Description of the task: Below are entries; copy exactly the lines from the one with "You are a computer-use" through the one with "Instruction: Move style", both included, and leave out the rest.

Dataset content:
Content starts

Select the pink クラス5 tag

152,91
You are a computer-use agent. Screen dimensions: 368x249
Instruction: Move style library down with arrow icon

Content ends
Content starts

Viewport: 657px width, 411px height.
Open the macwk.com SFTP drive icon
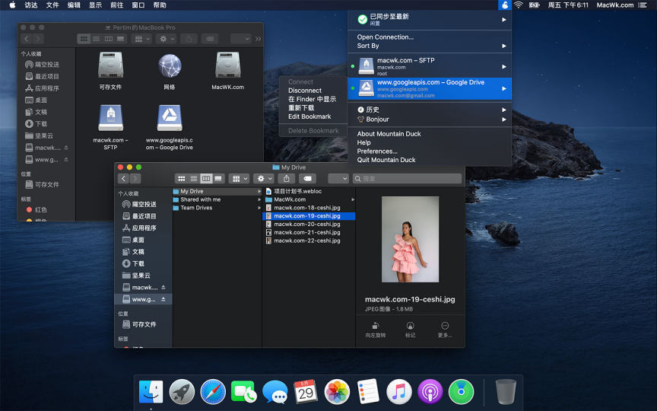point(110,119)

Content ends
Content starts

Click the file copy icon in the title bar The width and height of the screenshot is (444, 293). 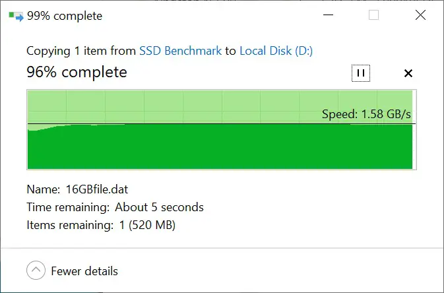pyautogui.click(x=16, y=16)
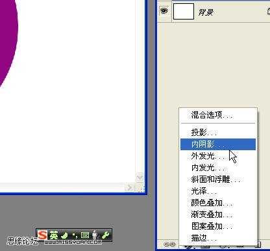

Content ends

Written answer:
You are a computer-use agent. Screen dimensions: 368x249
Instruction: Move style library down with arrow icon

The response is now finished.